One of the others has taken on form -- not really a corporeal form, more like a recognizable presence: a young woman with 1980s helmet hair and circular glasses, a little girl in pigtails standing on a country road, a middle-aged woman holding baby Gideon on her lap. She is singing, or music is playing:
We've come so very far, just look at where we are -- What once was a dream is now a sweet memory.
I'll see you again with the valley's warm wind, I'll see you some way, but it's toodles today
Scotty knows who she is -- Aimee-Leigh Gemstone, the Gospel singer that his mom liked so much. Eli Gemstone's wife, Jesse's mother, Gideon's grandmother!
More memories emerge, and with them the joy turns to pain. Scotty never hit Gideon, except for two fights where he got worse than he gave, and the sex was always consensual -- he was forced, by his cousin, by his tenth grade teacher, by a crazy chick in a dive bar. so he always made sure that the cocksucker -- sorry, gay guy -- was into it. But he wasn't always loving. He belittled Gideon, called him names, yelled, even threatened. He thought that the only way to keep someone with him was by making them feel small and scared.

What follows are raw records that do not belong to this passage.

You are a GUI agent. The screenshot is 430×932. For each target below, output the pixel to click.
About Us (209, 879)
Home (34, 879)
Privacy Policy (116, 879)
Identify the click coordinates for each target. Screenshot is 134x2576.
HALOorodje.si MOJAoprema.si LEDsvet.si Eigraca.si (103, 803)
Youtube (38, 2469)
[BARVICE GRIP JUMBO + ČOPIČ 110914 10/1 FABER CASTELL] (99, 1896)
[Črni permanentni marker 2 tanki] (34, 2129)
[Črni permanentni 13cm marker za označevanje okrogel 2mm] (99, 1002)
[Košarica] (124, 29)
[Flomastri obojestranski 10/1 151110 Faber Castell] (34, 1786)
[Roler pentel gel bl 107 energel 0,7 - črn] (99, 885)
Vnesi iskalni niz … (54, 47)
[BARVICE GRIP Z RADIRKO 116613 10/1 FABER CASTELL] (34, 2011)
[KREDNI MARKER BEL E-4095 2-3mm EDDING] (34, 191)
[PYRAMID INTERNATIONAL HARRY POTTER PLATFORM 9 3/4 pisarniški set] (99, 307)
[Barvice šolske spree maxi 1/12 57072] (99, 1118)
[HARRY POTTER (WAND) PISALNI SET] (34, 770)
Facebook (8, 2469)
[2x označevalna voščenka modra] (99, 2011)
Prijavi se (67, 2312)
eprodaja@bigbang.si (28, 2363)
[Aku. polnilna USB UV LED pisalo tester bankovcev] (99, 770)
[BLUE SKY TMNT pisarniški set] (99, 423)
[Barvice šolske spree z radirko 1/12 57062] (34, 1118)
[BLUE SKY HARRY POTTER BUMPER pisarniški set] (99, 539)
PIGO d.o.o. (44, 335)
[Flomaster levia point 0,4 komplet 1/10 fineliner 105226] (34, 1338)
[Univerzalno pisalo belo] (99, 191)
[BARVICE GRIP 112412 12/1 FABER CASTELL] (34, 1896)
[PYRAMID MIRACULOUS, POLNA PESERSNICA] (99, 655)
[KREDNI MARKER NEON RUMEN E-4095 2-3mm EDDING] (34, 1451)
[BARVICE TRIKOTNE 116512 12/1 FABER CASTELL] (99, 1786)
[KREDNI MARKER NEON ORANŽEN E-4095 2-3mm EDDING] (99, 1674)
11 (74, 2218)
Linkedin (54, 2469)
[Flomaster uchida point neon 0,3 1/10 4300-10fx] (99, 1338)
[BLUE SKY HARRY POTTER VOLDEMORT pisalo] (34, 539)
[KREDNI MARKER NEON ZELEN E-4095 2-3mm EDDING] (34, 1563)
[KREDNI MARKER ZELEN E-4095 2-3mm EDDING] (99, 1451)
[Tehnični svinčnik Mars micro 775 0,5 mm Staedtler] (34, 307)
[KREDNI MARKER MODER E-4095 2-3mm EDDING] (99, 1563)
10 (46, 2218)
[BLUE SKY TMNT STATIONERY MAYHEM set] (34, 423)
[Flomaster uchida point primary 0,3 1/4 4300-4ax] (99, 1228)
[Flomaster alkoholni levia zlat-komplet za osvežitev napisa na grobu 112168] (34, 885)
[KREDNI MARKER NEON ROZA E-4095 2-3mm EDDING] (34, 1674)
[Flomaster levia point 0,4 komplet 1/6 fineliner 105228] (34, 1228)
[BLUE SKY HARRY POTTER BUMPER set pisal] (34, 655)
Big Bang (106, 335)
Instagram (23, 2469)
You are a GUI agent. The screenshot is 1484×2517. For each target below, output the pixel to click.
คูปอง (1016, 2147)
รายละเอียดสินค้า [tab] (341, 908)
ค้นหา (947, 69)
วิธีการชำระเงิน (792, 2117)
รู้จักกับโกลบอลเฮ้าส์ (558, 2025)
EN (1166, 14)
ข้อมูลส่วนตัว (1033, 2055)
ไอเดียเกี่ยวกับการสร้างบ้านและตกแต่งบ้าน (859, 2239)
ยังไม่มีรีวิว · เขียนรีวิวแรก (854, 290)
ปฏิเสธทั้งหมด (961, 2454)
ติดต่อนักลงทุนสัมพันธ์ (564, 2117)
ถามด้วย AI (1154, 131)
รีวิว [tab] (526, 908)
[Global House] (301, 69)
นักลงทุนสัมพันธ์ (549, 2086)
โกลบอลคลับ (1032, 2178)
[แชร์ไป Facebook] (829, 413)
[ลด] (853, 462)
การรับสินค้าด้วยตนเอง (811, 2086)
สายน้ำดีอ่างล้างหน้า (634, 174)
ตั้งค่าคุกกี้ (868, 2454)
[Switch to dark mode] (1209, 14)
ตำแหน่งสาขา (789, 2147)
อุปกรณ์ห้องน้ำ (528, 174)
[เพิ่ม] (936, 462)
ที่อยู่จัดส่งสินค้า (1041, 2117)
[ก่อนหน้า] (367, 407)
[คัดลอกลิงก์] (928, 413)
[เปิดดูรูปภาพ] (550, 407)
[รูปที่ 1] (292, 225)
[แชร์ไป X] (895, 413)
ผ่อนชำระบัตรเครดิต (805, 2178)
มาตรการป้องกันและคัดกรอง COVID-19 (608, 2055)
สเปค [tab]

Creeper got mad and angry eyes – one look from him can paralyze.
Upon his lips the taste of pain, venom kiss of love insane
He got a rod beneath his coat – he gonna ram it right down your throat.
Make you grovel on the floor, spit up and scream and beg for more
Scotty retreats into himself, hating himself for hurting so many people, fearful that Gideon's grandmother has come to judge him. But all he feels from Aimee-Leigh is love. She nods -- or its equivalent -- and the memory continues.
On Easter morning, Gideon comes down the elevator alone and says "It's over." He chose the ritzy Gemstone world over the dream of Thailand, the Old Man over the love of his life. The smiles, holding hands under the table, the kissing, the orgasms that burst across the universe -- all ignored. But Gideon isn't the one who ignored it -- Scotty could have said "It's ok, I don't want the money, all I need is to be by your side." He didn't.
After that Scotty sees nothing but red rage. He retrieves his van, beats up Granddad Eli, forces Gideon and Jesse to open the vault, ties them up. He yells "You made your choice, and you broke my heart!" Then he zooms away from the estate, not sure where he is going, nowhere, anywhere, into the abyss. He doesn't care; his life is over already.
Aimee-Leigh waits patiently for his despair to wash through the others. Then she asks "Are you ready to go, darlin? We've got work to do."
Calling him "darlin'," as if she is really his grandmother! Wait -- of course she is. There are no lies in the endless light. "But how? He must hate me. There's no coming back from what I've done to him."
"He's already forgiven you. But you need to forgive him."